The Proliferation of Modular Chains
The following is an opinion piece from 0xjim, cross-posted with his personal Medium blog. The following statements are not associated with the opinion of Catalyst.
In the future, there will be millions of chains.
Did I stutter? Not thousands, not ten thousands, but millions of chains.
CoinMarketCap currently marks the existence of 956 blockchains since the inception of Bitcoin 15 years ago.
That’s an average of ~64 blockchains per year — with the majority of them likely created in the 2017 ICO era or in the past 24 months (which we shall now henceforth call the alt-L1 era).
If we want to get to — say — 1 million chains in another 15 years, that means we need to hit gas pedal: 67K new chains per year on average, or a CAGR of 58.8% per annum.
That’s pretty absurd numbers. So why am I so confident in this statement?
Three certainties:
- The emergence of the modular blockchain stack
- Highly configurable chains
- Millions of applications in the future
The emergence of the modular blockchain stack
What was once a nascent idea proposed by Celestia over a year ago, the modular blockchain thesis has become a consensus borderline certainty within the crypto community.
As a refresher, the modular blockchain thesis separates the “job” of a blockchain into three parts: settlement, data availability, and execution.
As a result, it becomes easier and eventually trivial to stand up a new modular execution layer — leveraging the shared security of another settlement and/or data availability layer.

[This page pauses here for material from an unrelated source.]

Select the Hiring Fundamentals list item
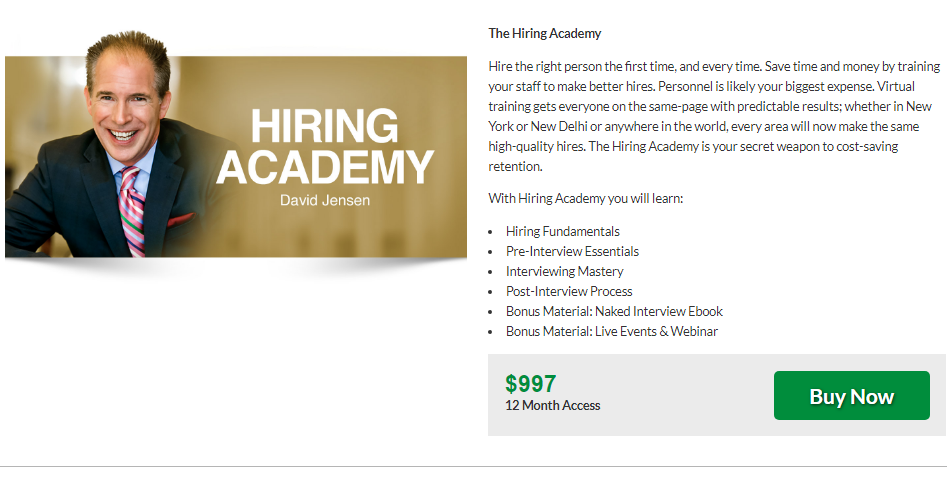 pyautogui.click(x=562, y=231)
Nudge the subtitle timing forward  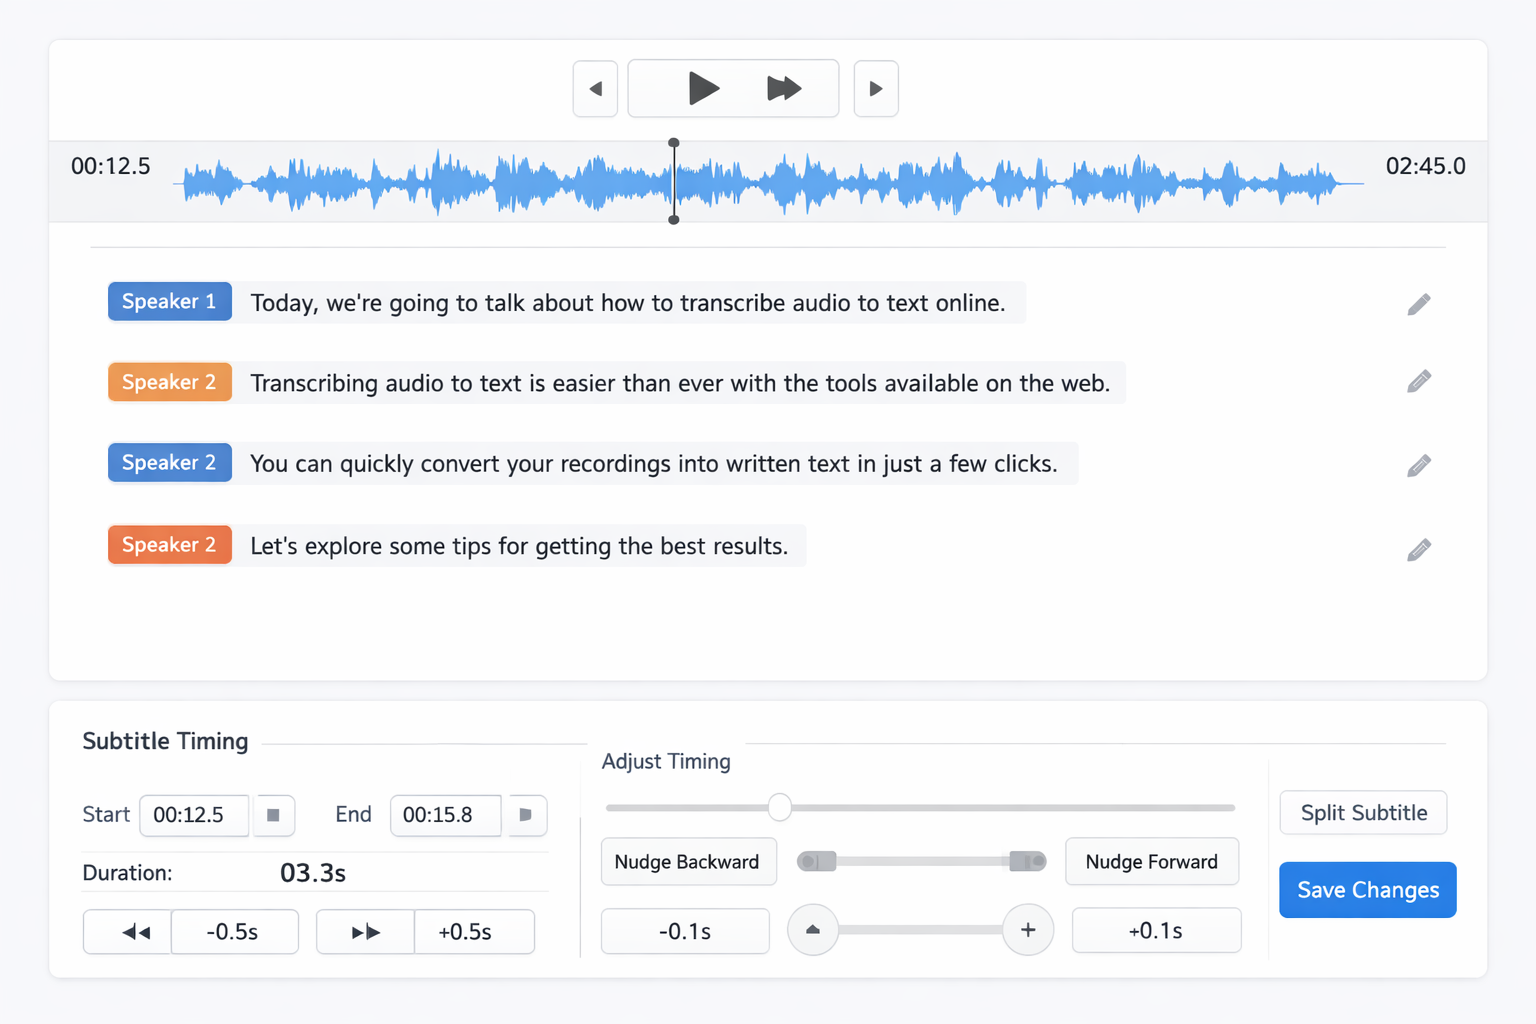tap(1152, 861)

Highly configurable blockchains
In the future of millions of chains, some of them will be general purpose blockchains like Ethereum and alt L1s, but the vast majority of them will be application-specific.

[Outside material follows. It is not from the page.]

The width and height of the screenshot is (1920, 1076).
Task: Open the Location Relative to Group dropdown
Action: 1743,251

Blockchains become so highly customisable that it becomes intuitive for an application protocol to be in their own environment.
Think about it — with its own chain, a dApp team can do the following:
- Alter and optimise gas prices for common opcodes
- Configure a different gas token
- Have data availability posted off-chain for lower transaction costs
- Not compete with others for blockspace
- Capture MEV occurring in the protocol
- Optimise consensus and execution for higher throughput (Narwhal+Bullshark, parallel execution via FuelVM)

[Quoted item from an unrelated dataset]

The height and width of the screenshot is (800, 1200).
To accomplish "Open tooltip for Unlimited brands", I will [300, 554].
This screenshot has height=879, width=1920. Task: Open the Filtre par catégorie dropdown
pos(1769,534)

For a large application like dydx, it makes sense to become its own application-specific blockchain — in order to have full control over the stack. In dydx’s case, they re-configured the base consensus mechanism in order to increase throughput.
Other app-chains like Sei have done a similar exercise in order to cater to HFT and other financial use cases.
Millions of applications
This one is self-explanatory. If we’re building for mainstream adoption, eventually there will be millions of applications built on top of crypto platforms.
Each application will have their own dedicated instance in their modular chain.
Said differently — we’re entering the cloud era of blockchains, where modular chains are self-contained instances of unique, disparate application environments.
The recent announcement of Coinbase’s L2, Base, is a watershed moment for app rollups — as Coinbase made a clear commitment to building and migrating its own applications on-chain.
The Harsh Reality
I’m insanely bullish on the proliferation of blockchains, however I recognize the limitations of the underlying technology and nascency of builder demand.
As it stands right now, there’s a sizable hurdle for any development team to build their own application-specific modular chain:
- Connectivity and composability is lost when moving away from a shared state machine
- Existing infrastructure like RPC endpoints, block explorers, and wallets don’t work off the shelf, and running the infra on your own is cost intensive.
- Liquidity is fragmented, and a community needs to be built from the ground up. There’s no network efforts to inherit from an underlying base chain.
We need to overcome those barriers and make it a no-brainer for application protocol teams to build for the future — creating their own modular execution layer.